Some highlights from today's coverage (since I feel that I can't spoil it for anyone, unless I have unknown fans in Hawaii and Alaska who are on a longer tape delay than the west coast is):
1) Bode Miller failed to medal again. He's 0/4 for the races that he's already skiied, and he only has one more race to go in the Olympics. Given that he only spent eleven minutes of his hour-long inspection time on the course, and looked like he wasn't conditioned well enough to complete the race well, it appears that he isn't taking the whole thing very seriously. I noticed that the announcers have stopped saying 'that's just Bode being Bode'; if he doesn't medal in his fifth race, I wonder what that will do to his sponsorship. I can't imagine that Nike is pleased right now...but that's what they get for sponsoring someone who doesn't even wear their shoes in competition.

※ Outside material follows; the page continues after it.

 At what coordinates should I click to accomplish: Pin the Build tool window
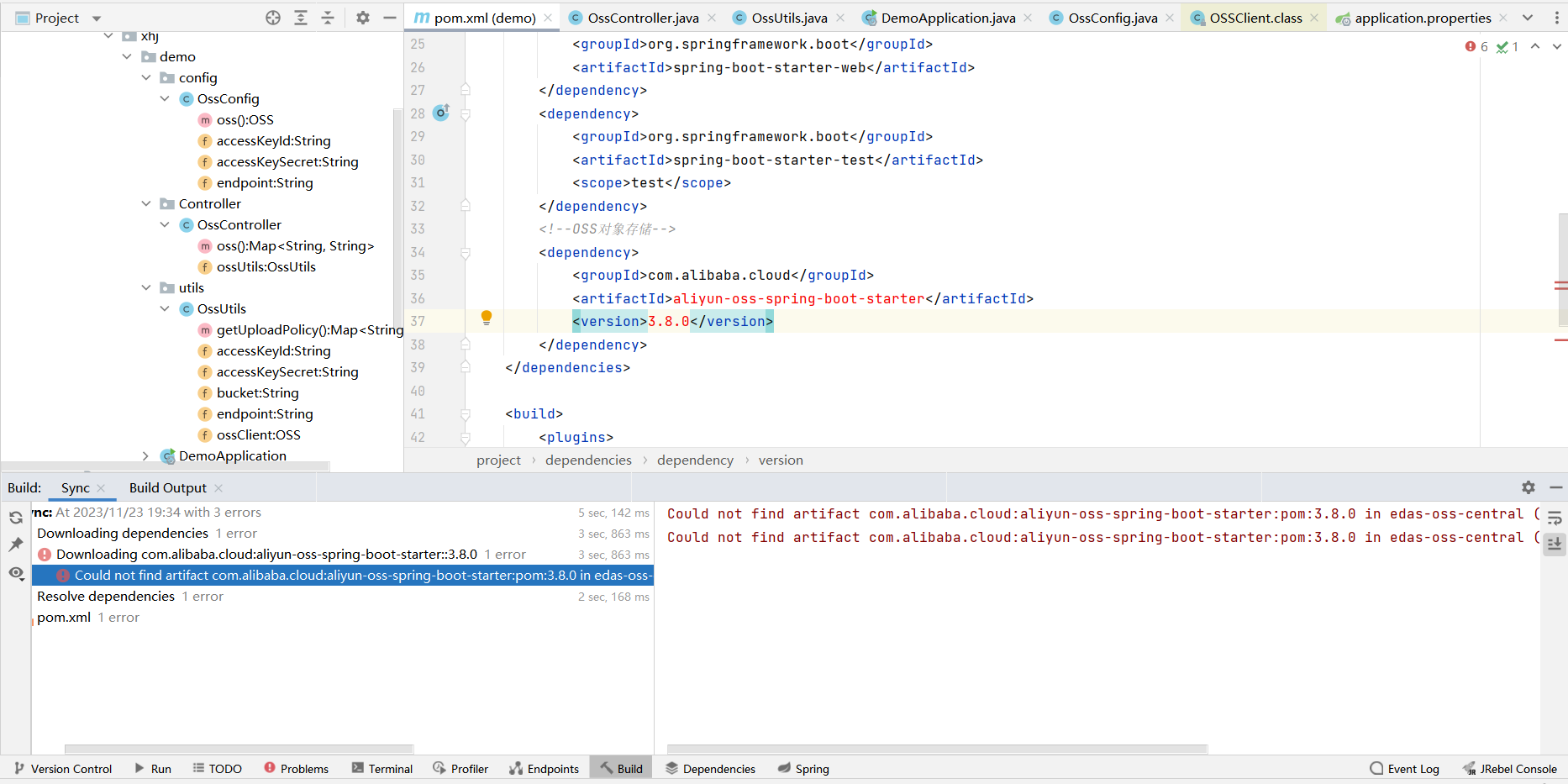15,545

2) Some Ukrainian chick wore tasselled pasties in the ice dance competition. It was frightening. Tracy Wilson (the only commentator who actually seems to care about ice dance, since she was an ice dancer back in the day) said that there's some rule that costumes must be athletic in nature, even if they are designed to evoke the style of the program. I've never seen an 'athletic' costume that contained pasties, but maybe I'm watching the wrong programs. I'm sure I could find something on pay-per-view where the Ukrainian ice dancer would fit right in.
3) Dick Button still rocks. He was giving out personal medals right and left tonight, when he wasn't saying that he was bored and that the programs were terrible. When Dick Button says something is bad, it's really bad--usually he's very warm and forgiving.
In other news, I'm v. mad at NBC. They showed about five minutes of men's aerial qualifiers--and almost all of them were the Americans, even though most of them didn't qualify for the final. So, we saw a bunch of sub-par jumps (and even sub-par, they're still amazing, since the athletes twist while free-falling 50 feet, and then have to stick the landing completely--I don't understand how they don't break their legs doing this, since that's like jumping off a five-story building). We only saw a couple of people who actually advanced to the final. And then, we saw about sixteen ice dance finals, even though it was clear that only four or five of them had a shot at a medal, and even though is program is four excruciating minutes. It's a good thing they ended when they did, or else I might have stabbed my eyes out with the handle of my teaspoon. Now they're done for another four years, though, and tomorrow promises to be great--women's figure skating, the crazy 1500m speed skating race with four American gold medalists competing in the same event, women's aerials, etc., etc. Yay!
Now it's time for bed, since I have a conference call at 7:30am. Ugh. Goodnight!
1 comment:
I fell asleep before the Italian ice couple skated. Did they ever look at each other? Did they feign a smile? Fill me in please.